- **AUFGABE**
Fassen Sie den Absatz des Textauszugs, der mit „Nach zehneinhalb Stunden Zugfahrt“ beginnt, in höchstens drei Sätzen kürzer zusammen. Die wesentlichen Fakten sollen erhalten bleiben.

- **TEXTAUSZUG**
>>>
Vor allem für Rolf Mützenich ist die Reise etwas Besonderes, wurde er doch nach Kriegsbeginn auf einer ukrainischen "Liste" geführt, auf der Menschen standen, die als zu russlandfreundlich eingestuft wurden. Das Verhältnis zwischen ukrainischer Regierung und dem SPD-Fraktionschef war lange nicht das beste. Vor allem der ehemalige ukrainische Botschafter in Deutschland, Andrij Melnyk, ließ kaum eine Gelegenheit aus, den SPD-Politiker in ein negatives Licht zu rücken - zuletzt bezeichnete er ihn als "größten Hemmschuh für die Zeitenwende und deutsche Waffenlieferungen in die Ukraine".
Bei der Passkontrolle an der ukrainischen Grenze aber kann Mützenich problemlos einreisen. Er habe seit Längerem eine Einladung des ukrainischen Parlamentspräsidenten, sagt er. "Wir hatten auch den Eindruck, dass gerade auch mit dem Wechsel des Botschafters in Deutschland die Kontakte und auch der Wunsch nach Gesprächen gewachsen ist."
Nach zehneinhalb Stunden Zugfahrt werden die beiden am Bahnsteig erstmal vom deutschen Gesandten Bertram von Moltke begrüßt, im Eiltempo geht es dann zu den Klitschkos. Kiews Bürgermeister Vitali Klitschko freut sich - kurz und knapp fasst er zusammen, was er sich vom Besuch der SPD-Politiker erhofft: "Unterstützung." Er präzisiert aber dann doch, was die Anwesenheit von Mützenich und Klingbeil bedeute: Es sei "ein wahnsinnig wichtiges Signal, in die Ukraine und außerhalb der Ukraine".
<<<
- **AUSGANGSDATEN**
>>>
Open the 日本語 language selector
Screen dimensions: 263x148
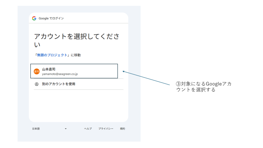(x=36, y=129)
<<<
>>>
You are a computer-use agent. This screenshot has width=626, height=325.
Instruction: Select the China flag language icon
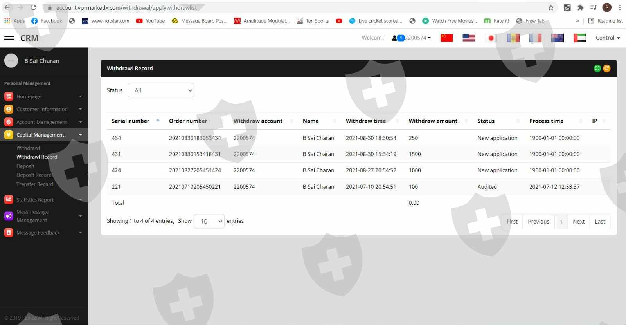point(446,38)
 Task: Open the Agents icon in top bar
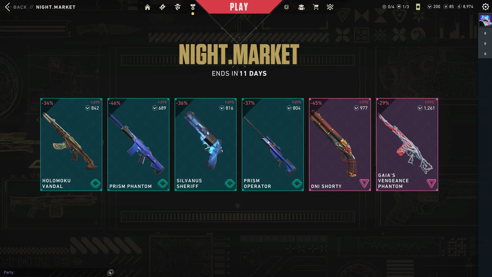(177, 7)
<<<
- **LÖSUNG**
Nach zehneinhalb Stunden Zugfahrt begrüßt der deutsche Gesandte Bertram von Moltke Mützenich und Klingbeil am Bahnsteig, danach geht es eilig zu den Klitschkos. Kiews Bürgermeister Vitali Klitschko erhofft sich vom Besuch der SPD-Politiker Unterstützung. Ihre Anwesenheit nennt er ein „wahnsinnig wichtiges Signal“ für die Ukraine und darüber hinaus.